To impose the further requirement that the donee [of a legal right] must be actuated by a legitimate purpose, thus forcing a judicial trek through the quagmire of mixed motives would be, in my opinion, a dangerous and needless innovation.

(2) Accordingly the institution of proceedings with an ulterior motive is not of itself enough to constitute an abuse: an action is only that if the Court's processes are being misused to achieve something not properly available to the plaintiff in the course of properly conducted proceedings. The cases appear to suggest two distinct categories of such misuse of process:

(i) The achievement of a collateral advantage beyond the proper scope of the action — a classic instance was Grainger v Hill where the proceedings of which complaint was made had been designed quite improperly to secure for the claimants a ship's register to which they had no legitimate claim whatever. The difficulty in deciding where precisely falls the boundary of such impermissible collateral advantage is addressed in Bridge LJ's judgment in Goldsmith v Sperrings Limited at page 503 D/H.

(ii) The conduct of the proceedings themselves not so as to vindicate a right but rather in a manner designed to cause the defendant problems of expense, harassment, commercial prejudice or the like beyond those ordinarily encountered in the course of properly conducted litigation.
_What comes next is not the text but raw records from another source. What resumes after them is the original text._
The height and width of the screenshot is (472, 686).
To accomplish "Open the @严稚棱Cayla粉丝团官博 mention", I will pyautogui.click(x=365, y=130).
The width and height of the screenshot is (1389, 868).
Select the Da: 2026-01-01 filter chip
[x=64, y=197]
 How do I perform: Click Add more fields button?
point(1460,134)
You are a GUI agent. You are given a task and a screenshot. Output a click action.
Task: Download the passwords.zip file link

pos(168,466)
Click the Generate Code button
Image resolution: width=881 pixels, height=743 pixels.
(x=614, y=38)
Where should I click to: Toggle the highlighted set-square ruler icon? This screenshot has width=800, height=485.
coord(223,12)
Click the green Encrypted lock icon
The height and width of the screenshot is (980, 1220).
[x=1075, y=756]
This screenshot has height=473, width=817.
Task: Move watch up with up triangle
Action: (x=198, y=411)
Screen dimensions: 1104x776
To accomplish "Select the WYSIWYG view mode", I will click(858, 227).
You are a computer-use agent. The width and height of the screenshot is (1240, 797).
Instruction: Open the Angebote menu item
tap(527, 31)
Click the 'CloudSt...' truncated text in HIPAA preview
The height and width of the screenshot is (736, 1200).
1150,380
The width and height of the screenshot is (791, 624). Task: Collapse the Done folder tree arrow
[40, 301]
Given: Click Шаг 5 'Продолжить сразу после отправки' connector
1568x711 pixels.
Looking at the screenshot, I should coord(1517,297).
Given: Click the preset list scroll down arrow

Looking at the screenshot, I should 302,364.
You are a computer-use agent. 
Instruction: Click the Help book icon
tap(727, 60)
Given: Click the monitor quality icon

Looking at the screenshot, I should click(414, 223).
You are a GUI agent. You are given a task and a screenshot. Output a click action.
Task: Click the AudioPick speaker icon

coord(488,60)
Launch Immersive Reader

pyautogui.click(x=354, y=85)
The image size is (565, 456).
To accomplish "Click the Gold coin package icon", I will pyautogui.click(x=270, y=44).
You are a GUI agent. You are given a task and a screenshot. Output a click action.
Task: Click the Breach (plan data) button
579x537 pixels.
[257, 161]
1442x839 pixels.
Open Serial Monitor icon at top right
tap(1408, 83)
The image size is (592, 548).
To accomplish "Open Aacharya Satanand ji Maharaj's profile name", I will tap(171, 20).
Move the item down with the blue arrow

(3) Only in the most clear and obvious case will it be appropriate upon preliminary application to strike out proceedings as an abuse of process so as to prevent a plaintiff from bringing an apparently proper cause of action to trial."

11

When referring to the facts of the case before him Simon Brown LJ observed that:

"a plaintiff is entitled to seek the defendant's financial ruin if that will be the consequence of properly prosecuting a legitimate claim."

12

In Metall und Rohstoff AG v Donaldson Lufkin & Jenrette Inc. [1990] 1 QB 391 the question was whether adducing false evidence and presenting false case to sustain or defeat a claim in legal proceedings amounted to the tort of abuse of process....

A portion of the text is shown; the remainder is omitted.